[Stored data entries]
_____
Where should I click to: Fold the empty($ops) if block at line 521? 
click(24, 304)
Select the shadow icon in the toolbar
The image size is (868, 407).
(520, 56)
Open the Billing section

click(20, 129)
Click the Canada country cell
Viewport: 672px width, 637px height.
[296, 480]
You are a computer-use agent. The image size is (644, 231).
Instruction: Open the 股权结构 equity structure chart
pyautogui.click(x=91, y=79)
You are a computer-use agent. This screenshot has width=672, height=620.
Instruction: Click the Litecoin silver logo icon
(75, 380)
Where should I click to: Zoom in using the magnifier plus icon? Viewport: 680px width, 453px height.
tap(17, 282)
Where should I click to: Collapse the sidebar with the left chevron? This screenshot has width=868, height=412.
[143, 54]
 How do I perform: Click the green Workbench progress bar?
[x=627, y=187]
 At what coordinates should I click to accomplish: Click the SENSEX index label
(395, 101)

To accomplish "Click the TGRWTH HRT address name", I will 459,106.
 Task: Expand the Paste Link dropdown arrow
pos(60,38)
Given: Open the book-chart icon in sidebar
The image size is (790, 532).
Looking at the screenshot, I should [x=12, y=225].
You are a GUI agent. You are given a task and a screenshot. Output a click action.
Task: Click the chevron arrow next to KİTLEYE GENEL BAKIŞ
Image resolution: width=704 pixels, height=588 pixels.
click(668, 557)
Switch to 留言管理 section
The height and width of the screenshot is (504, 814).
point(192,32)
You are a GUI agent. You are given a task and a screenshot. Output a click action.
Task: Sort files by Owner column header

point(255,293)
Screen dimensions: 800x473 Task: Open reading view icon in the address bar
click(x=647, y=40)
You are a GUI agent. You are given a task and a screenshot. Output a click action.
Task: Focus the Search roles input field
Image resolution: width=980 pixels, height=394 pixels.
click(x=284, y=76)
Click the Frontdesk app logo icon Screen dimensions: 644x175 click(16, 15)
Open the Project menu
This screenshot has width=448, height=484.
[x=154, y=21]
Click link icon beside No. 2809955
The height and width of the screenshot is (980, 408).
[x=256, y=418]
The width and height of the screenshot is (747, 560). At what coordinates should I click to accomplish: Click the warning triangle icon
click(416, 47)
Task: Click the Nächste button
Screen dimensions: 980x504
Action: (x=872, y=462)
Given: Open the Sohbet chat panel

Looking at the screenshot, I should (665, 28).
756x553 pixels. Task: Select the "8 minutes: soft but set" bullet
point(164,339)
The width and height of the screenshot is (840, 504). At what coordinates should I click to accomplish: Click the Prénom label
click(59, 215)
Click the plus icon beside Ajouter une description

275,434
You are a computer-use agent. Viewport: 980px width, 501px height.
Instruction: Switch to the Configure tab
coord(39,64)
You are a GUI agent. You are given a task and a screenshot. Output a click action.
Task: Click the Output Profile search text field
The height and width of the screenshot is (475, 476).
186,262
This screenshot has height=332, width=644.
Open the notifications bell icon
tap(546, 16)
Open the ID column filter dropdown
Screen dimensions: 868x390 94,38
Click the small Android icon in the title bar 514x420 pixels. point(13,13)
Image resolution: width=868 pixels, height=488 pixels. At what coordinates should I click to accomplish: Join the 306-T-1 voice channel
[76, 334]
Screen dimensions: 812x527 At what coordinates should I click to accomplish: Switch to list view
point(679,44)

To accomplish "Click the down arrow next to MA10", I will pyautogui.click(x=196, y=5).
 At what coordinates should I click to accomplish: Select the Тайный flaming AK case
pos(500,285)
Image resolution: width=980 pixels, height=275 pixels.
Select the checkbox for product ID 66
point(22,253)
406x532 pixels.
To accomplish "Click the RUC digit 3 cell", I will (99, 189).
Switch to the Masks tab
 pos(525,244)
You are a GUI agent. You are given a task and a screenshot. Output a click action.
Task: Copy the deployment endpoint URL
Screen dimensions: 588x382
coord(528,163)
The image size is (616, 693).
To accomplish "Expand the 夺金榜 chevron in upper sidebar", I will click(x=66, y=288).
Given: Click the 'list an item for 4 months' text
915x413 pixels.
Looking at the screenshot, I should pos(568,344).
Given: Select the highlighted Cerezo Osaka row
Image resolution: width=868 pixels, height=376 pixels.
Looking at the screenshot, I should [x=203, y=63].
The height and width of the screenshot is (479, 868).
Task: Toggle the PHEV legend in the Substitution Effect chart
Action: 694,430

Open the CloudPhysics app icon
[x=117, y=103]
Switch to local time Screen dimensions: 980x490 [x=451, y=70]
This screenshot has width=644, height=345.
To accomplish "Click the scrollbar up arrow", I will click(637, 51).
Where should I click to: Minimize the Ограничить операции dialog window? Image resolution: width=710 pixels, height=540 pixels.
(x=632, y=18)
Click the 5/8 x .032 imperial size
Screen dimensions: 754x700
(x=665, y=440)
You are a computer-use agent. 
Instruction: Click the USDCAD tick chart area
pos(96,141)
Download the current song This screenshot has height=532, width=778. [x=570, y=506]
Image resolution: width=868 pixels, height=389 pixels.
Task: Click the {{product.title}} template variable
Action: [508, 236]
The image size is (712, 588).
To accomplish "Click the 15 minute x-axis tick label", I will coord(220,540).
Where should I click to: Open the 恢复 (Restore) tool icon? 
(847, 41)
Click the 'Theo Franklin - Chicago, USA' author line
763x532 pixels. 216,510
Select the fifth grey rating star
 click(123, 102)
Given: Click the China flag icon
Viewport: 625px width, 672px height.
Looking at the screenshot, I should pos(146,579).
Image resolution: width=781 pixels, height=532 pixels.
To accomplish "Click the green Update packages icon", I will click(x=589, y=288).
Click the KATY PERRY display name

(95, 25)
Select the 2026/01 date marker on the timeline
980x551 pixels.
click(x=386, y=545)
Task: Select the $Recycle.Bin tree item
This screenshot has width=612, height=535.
_____
Every entry is to be restated exactly, with no line dropped.

### Answer area
Where should I click to: Fold the empty($ops) if block at line 521? 
click(24, 304)
Select the shadow icon in the toolbar
The image size is (868, 407).
(520, 56)
Open the Billing section

click(20, 129)
Click the Canada country cell
Viewport: 672px width, 637px height.
[296, 480]
You are a computer-use agent. The image size is (644, 231).
Instruction: Open the 股权结构 equity structure chart
pyautogui.click(x=91, y=79)
You are a computer-use agent. This screenshot has width=672, height=620.
Instruction: Click the Litecoin silver logo icon
(75, 380)
Where should I click to: Zoom in using the magnifier plus icon? Viewport: 680px width, 453px height.
tap(17, 282)
Where should I click to: Collapse the sidebar with the left chevron? This screenshot has width=868, height=412.
[143, 54]
 How do I perform: Click the green Workbench progress bar?
[x=627, y=187]
 At what coordinates should I click to accomplish: Click the SENSEX index label
(395, 101)

To accomplish "Click the TGRWTH HRT address name", I will 459,106.
 Task: Expand the Paste Link dropdown arrow
pos(60,38)
Given: Open the book-chart icon in sidebar
The image size is (790, 532).
Looking at the screenshot, I should [x=12, y=225].
You are a GUI agent. You are given a task and a screenshot. Output a click action.
Task: Click the chevron arrow next to KİTLEYE GENEL BAKIŞ
Image resolution: width=704 pixels, height=588 pixels.
click(668, 557)
Switch to 留言管理 section
The height and width of the screenshot is (504, 814).
point(192,32)
You are a GUI agent. You are given a task and a screenshot. Output a click action.
Task: Sort files by Owner column header

point(255,293)
Screen dimensions: 800x473 Task: Open reading view icon in the address bar
click(x=647, y=40)
You are a GUI agent. You are given a task and a screenshot. Output a click action.
Task: Focus the Search roles input field
Image resolution: width=980 pixels, height=394 pixels.
click(x=284, y=76)
Click the Frontdesk app logo icon Screen dimensions: 644x175 click(16, 15)
Open the Project menu
This screenshot has width=448, height=484.
[x=154, y=21]
Click link icon beside No. 2809955
The height and width of the screenshot is (980, 408).
[x=256, y=418]
The width and height of the screenshot is (747, 560). At what coordinates should I click to accomplish: Click the warning triangle icon
click(416, 47)
Task: Click the Nächste button
Screen dimensions: 980x504
Action: (x=872, y=462)
Given: Open the Sohbet chat panel

Looking at the screenshot, I should (665, 28).
756x553 pixels. Task: Select the "8 minutes: soft but set" bullet
point(164,339)
The width and height of the screenshot is (840, 504). At what coordinates should I click to accomplish: Click the Prénom label
click(59, 215)
Click the plus icon beside Ajouter une description

275,434
You are a computer-use agent. Viewport: 980px width, 501px height.
Instruction: Switch to the Configure tab
coord(39,64)
You are a GUI agent. You are given a task and a screenshot. Output a click action.
Task: Click the Output Profile search text field
The height and width of the screenshot is (475, 476).
186,262
This screenshot has height=332, width=644.
Open the notifications bell icon
tap(546, 16)
Open the ID column filter dropdown
Screen dimensions: 868x390 94,38
Click the small Android icon in the title bar 514x420 pixels. point(13,13)
Image resolution: width=868 pixels, height=488 pixels. At what coordinates should I click to accomplish: Join the 306-T-1 voice channel
[76, 334]
Screen dimensions: 812x527 At what coordinates should I click to accomplish: Switch to list view
point(679,44)

To accomplish "Click the down arrow next to MA10", I will pyautogui.click(x=196, y=5).
 At what coordinates should I click to accomplish: Select the Тайный flaming AK case
pos(500,285)
Image resolution: width=980 pixels, height=275 pixels.
Select the checkbox for product ID 66
point(22,253)
406x532 pixels.
To accomplish "Click the RUC digit 3 cell", I will (99, 189).
Switch to the Masks tab
 pos(525,244)
You are a GUI agent. You are given a task and a screenshot. Output a click action.
Task: Copy the deployment endpoint URL
Screen dimensions: 588x382
coord(528,163)
The image size is (616, 693).
To accomplish "Expand the 夺金榜 chevron in upper sidebar", I will click(x=66, y=288).
Given: Click the 'list an item for 4 months' text
915x413 pixels.
Looking at the screenshot, I should pos(568,344).
Given: Select the highlighted Cerezo Osaka row
Image resolution: width=868 pixels, height=376 pixels.
Looking at the screenshot, I should [x=203, y=63].
The height and width of the screenshot is (479, 868).
Task: Toggle the PHEV legend in the Substitution Effect chart
Action: 694,430

Open the CloudPhysics app icon
[x=117, y=103]
Switch to local time Screen dimensions: 980x490 [x=451, y=70]
This screenshot has width=644, height=345.
To accomplish "Click the scrollbar up arrow", I will click(637, 51).
Where should I click to: Minimize the Ограничить операции dialog window? Image resolution: width=710 pixels, height=540 pixels.
(x=632, y=18)
Click the 5/8 x .032 imperial size
Screen dimensions: 754x700
(x=665, y=440)
You are a computer-use agent. 
Instruction: Click the USDCAD tick chart area
pos(96,141)
Download the current song This screenshot has height=532, width=778. [x=570, y=506]
Image resolution: width=868 pixels, height=389 pixels.
Task: Click the {{product.title}} template variable
Action: [508, 236]
The image size is (712, 588).
To accomplish "Click the 15 minute x-axis tick label", I will coord(220,540).
Where should I click to: Open the 恢复 (Restore) tool icon? 
(847, 41)
Click the 'Theo Franklin - Chicago, USA' author line
763x532 pixels. 216,510
Select the fifth grey rating star
 click(123, 102)
Given: Click the China flag icon
Viewport: 625px width, 672px height.
Looking at the screenshot, I should pos(146,579).
Image resolution: width=781 pixels, height=532 pixels.
To accomplish "Click the green Update packages icon", I will click(x=589, y=288).
Click the KATY PERRY display name

(95, 25)
Select the 2026/01 date marker on the timeline
980x551 pixels.
click(x=386, y=545)
Task: Select the $Recycle.Bin tree item
This screenshot has width=612, height=535.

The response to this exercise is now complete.